When most people think of Stephen Colbert, they picture the sharp-witted, late-night host with the quick comebacks and the comic confidence. But behind the humor lies a story of profound tragedy — one that Colbert himself describes in paradoxical, almost poetic terms: “I love the thing that I most wish had not happened.”
Those words refer to the unimaginable loss Colbert experienced at the age of 10, when his father and two older brothers were killed in a plane crash. On September 11, 1974, went down just short of the runway near Charlotte, North Carolina. His father, Dr. James Colbert, a prominent medical school dean, and his brothers Peter and Paul, were among the 72 people killed.

It was a tragedy that shattered Colbert’s world — one that left him and his mother alone in their Charleston home. But in time, it became something else entirely: a lens through which he would view joy, sorrow, faith, and love for the rest of his life.

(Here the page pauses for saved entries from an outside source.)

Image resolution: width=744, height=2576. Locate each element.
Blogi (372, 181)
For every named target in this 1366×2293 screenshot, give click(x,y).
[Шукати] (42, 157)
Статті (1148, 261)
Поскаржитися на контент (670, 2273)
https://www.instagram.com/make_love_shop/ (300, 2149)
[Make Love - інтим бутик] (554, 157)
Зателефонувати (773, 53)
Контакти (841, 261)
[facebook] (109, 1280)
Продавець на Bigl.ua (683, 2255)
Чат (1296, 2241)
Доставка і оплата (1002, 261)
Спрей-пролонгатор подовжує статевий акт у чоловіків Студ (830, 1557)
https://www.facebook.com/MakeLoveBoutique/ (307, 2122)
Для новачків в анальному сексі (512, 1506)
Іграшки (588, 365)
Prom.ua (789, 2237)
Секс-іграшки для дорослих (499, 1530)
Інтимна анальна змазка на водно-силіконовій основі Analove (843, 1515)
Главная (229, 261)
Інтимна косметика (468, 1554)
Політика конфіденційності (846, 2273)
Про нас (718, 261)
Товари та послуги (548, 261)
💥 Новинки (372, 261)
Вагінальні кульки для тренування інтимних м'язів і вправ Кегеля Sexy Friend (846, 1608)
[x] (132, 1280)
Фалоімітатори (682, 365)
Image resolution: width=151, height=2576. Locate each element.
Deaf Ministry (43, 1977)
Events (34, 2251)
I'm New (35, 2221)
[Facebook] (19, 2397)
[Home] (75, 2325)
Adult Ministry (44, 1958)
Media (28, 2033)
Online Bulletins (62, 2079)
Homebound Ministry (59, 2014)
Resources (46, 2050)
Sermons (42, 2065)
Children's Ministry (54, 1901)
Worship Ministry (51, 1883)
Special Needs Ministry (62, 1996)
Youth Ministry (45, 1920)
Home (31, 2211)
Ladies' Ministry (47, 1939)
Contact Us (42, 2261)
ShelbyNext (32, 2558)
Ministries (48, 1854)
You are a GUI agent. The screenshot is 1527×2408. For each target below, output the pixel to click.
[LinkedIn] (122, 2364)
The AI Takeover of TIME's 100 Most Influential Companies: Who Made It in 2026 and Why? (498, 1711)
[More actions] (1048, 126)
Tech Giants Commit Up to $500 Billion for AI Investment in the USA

In various interviews and public moments over the years, Colbert has returned to that trauma not as a victim, but as someone who’s wrestled with its meaning. In a now-famous 2015 GQ interview, Colbert said, “It’s a gift to exist, and with existence comes suffering. There’s no escaping that. I don’t want it to have happened. I want it to not have happened. But if you are grateful for your life — and I’m not always, but it’s the most human and the most divine thing to be — then you have to be grateful for all of it.”
To many, the idea of being grateful for tragedy sounds almost offensive. But Colbert isn’t glorifying pain — he’s acknowledging what it gave him: a deeper understanding of others’ grief, a stronger sense of purpose, and a sharper awareness of what truly matters. As he puts it, suffering didn’t just leave scars. It cracked him open in a way that allowed something better to grow.
Much of that growth, Colbert credits to his mother, Lorna. In the years following the crash, she became his emotional anchor. She never denied the weight of their loss — but she didn’t drown in it either. “Her example of how to survive tragedy,” Colbert said, “was to be grateful for what you had and for what remained.”
This philosophy — a fusion of grief and gratitude — has made its way into Colbert’s comedy, subtly and powerfully. Unlike some comedians who wield cynicism like a weapon, Colbert’s humor often comes from a place of empathy. He’s able to speak honestly about pain without being consumed by it, to joke without detachment, and to connect deeply with people who are suffering.

In 2019, during an emotional conversation with CNN’s Anderson Cooper — who also lost his father at age 10 — Colbert said, “What do you get from loss? You get awareness of other people’s loss.” It was a moment that went viral, not because it was controversial, but because it was rare: two public figures speaking candidly about grief, faith, and finding meaning in what breaks you.
At the heart of Colbert’s perspective is a quote from J.R.R. Tolkien: “What punishments of God are not gifts?” He doesn’t offer that quote lightly — it’s something he’s returned to often in interviews, not as a blanket explanation for suffering, but as a guide for accepting reality as it is, not just how we wish it were.
This kind of emotional honesty doesn’t fit neatly into soundbites. It’s complicated. It’s uncomfortable. And that’s exactly why it matters. In a culture obsessed with toxic positivity or relentless irony, Colbert’s message is something different: that joy is not the absence of pain, but something that can be found within it. That the things we wish had never happened can still shape us for the better — not because they were good, but because we chose to let them deepen us instead of destroy us.
“I love the thing that I most wish had not happened.” It’s not a contradiction. It’s a confession — one that turns pain into presence, and suffering into something strangely sacred.